The guidelines came in response to more than 165,000 overdose deaths, along with quadrupling painkiller prescriptions in the United States in the past 15 years. More than 40 Americans die each day from prescription opioid overdoses, according to CDC Director Tom Frieden.
A week after the CDC released its new guidelines, Gov. Scott Walker signed a series of bills, pushed largely by state Rep. John Nygren (R-Marinette) as part of the Heroin Opioid Prevention and Education (HOPE) agenda. Its intent is to stifle heroin and prescription painkiller abuse in Wisconsin.
The main bill that will affect physicians is the Prescription Drug Monitoring Program (PDMP). The PDMP will create a statewide database to house information and account for which medications a patient is prescribed. The law is supposed to prevent patients from “doctor shopping” in an attempt to obtain painkiller prescriptions.
At the Royal Purple, we believe the new legislation is a step in the right direction to reign in our state’s drug problem, but we also feel that more can be done. We encourage students to write their representatives and ask that legislation more closely tailored to the CDC’s guidelines also be drafted to more effectively address the prescription drug and heroin epidemic.
When prescribing opiate painkillers like oxycodone or hydrocodone, the CDC recommends that doctors start with low doses prescribed for less than seven days. The CDC also recommends that doctors make sure patients know how addictive the drugs can be and check patient-monitoring systems (like the PDMP database) to ensure that patients aren’t getting drugs from multiple physicians.
Wisconsin’s PDMP bill addresses the last suggestion, but we believe legislators should consider implementing the other guidelines as policy as well. In doing so, they could more effectively prevent patients from developing opiate addictions in the first place.
Opiate withdrawals make kicking the drug incredibly hard for patients turned addicts. Withdrawals can include anxiety, muscle aches, insomnia, nausea, vomiting and even hallucinations, according to the U.S. National Library of Medicine (NLM). By implementing all of the CDC’s guidelines as law, legislatures could more effectively prevent opiate addictions.
Current data makes it explicitly clear that, like the rest of the country, we are in fact dealing with a drug epidemic in our state.
Heroin and prescription drugs combined for 608 overdose deaths in Wisconsin in 2013, according to a state report from last year. That means that drug overdoses now kill more Wisconsin residents than traffic accidents.

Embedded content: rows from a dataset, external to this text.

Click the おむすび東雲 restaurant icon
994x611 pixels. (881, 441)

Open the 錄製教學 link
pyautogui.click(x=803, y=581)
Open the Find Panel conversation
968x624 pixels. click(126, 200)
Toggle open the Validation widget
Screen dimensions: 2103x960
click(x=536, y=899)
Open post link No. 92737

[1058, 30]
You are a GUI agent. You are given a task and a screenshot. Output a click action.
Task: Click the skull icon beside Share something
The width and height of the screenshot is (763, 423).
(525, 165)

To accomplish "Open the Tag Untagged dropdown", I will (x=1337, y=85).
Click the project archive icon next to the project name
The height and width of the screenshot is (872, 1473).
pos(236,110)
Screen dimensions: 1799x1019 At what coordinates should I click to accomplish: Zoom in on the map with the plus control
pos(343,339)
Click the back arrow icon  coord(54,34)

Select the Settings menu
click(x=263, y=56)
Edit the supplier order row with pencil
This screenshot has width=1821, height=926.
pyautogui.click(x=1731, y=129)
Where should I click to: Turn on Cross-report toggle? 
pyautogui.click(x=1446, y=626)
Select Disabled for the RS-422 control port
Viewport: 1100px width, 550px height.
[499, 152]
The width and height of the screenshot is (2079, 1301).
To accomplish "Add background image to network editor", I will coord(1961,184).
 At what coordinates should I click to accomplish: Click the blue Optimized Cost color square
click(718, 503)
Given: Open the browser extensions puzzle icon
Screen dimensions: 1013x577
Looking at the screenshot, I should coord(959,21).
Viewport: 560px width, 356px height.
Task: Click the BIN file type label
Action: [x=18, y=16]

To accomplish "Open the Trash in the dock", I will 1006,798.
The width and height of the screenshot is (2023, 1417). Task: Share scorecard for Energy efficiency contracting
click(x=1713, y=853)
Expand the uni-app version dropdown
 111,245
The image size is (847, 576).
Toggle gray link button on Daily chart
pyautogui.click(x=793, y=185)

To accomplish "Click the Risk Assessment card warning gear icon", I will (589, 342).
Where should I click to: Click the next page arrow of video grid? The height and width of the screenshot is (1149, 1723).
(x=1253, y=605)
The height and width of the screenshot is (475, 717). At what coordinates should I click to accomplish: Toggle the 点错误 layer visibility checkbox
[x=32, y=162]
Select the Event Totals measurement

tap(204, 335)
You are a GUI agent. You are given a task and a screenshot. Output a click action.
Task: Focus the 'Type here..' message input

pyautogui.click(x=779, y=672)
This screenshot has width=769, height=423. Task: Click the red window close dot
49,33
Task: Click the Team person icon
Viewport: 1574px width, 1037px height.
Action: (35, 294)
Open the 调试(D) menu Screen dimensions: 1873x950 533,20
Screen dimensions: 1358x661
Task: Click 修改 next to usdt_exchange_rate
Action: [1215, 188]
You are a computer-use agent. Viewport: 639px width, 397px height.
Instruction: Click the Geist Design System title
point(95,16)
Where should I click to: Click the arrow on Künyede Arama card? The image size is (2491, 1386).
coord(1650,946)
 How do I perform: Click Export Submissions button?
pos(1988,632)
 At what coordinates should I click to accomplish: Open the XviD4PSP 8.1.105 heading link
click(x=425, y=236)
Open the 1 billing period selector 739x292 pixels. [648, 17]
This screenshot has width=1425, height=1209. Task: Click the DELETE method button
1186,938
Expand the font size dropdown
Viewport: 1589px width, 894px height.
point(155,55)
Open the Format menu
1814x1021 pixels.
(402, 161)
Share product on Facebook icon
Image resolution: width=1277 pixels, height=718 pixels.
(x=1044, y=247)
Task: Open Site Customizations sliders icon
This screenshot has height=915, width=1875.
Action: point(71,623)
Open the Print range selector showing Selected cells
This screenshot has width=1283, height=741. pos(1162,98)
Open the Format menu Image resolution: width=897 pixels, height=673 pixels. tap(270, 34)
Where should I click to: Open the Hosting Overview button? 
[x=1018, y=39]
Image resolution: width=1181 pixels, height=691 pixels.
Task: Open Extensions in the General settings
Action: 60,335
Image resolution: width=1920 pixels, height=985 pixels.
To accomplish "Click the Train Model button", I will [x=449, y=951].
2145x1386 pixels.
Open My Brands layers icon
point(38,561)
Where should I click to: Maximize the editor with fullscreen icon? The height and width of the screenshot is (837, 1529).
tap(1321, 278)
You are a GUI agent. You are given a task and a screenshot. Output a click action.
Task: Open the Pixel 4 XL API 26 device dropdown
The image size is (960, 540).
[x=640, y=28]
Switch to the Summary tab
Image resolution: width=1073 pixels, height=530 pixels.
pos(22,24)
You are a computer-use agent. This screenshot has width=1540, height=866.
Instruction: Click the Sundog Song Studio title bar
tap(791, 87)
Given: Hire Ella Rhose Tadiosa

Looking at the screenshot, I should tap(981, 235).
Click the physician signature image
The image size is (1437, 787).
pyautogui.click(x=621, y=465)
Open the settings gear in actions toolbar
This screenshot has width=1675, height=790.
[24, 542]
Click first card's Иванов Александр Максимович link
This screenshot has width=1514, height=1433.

In 2015, 255 people died from drug overdoses in Wisconsin, according to data released by the Milwaukee County medical examiner’s office. That’s a 53 percent increase from 2012, and the average age of those deceased from drug overdose was 43.
More data found that nearly half of all drug overdose deaths in Milwaukee County in the past four years were adults between ages 30 and 59, according to an analysis from the office of Milwaukee Common Council President Michael Murphy.
We don’t generally think of the middle-aged as the people dying from drug overdoses, but that’s exactly what the data is telling us. We must work together with our representatives to create legislation that will focus on reining in the prescribing of opiate painkillers in the first place.
Wisconsin legislators should consider adopting all of the CDC’s guidelines as policy. In doing so, they could more effectively prevent the spread of opiate addiction in our state before the prescriptions are even written.